Atravessei a rua para pegar o ônibus, tropecei, mas consegui chegar a tempo. Tudo parecia mais tranquilo. Cheguei em casa sob forte chuva, na entrada do edifício muita água escorria por baixo dos carros. Acenei para o vizinho que me olhou com uma cara estranha. Mal comecei subir a escada já ouvi os gritos da síndica cobrando a taxa do condomínio.

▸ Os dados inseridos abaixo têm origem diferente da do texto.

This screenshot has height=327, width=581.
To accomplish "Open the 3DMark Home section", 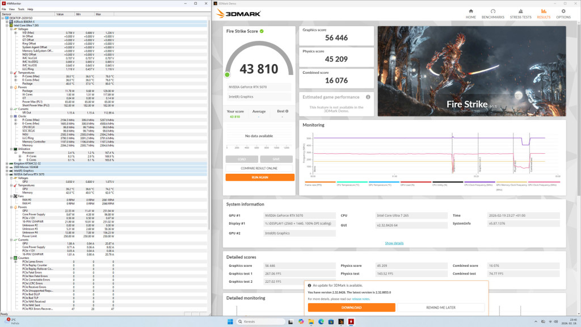I will click(x=471, y=14).
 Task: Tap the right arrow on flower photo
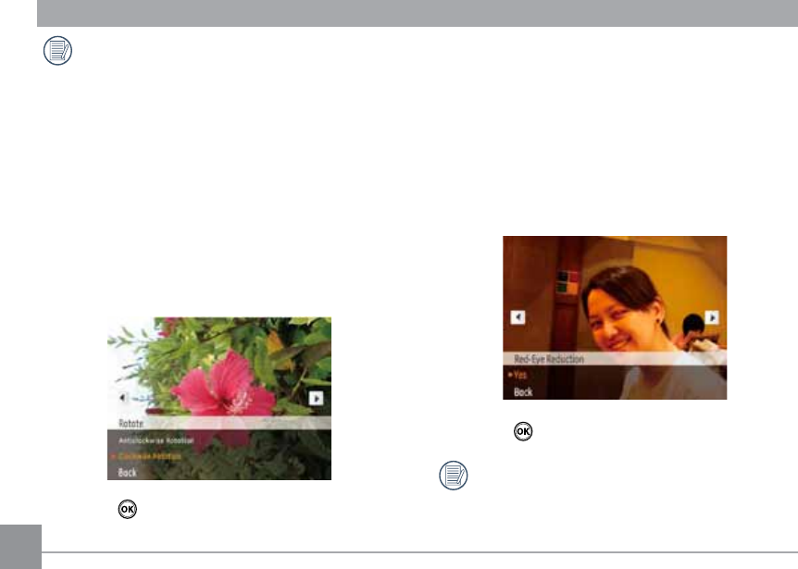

Olhei pela janela e vi um táxi parado em frente ao edifício. Tudo normal com o carro, a não ser por um pequeno amassado na parte de trás. Com esse trânsito louco isso era natural.
Fui dormir cedo. Não estava interessado nas bobagens do Jornal Nacional.
Acordei com batidas na porta. É da polícia, falaram lá de fora. Levantei atordoado. Em pouco tempo já estava sendo levado para a viatura.
Trinta e cinco anos de cadeia. Foi esse o veredito do juiz.
Havia saído apenas uma vez com a prostituta e não tinha sido uma noite das melhores.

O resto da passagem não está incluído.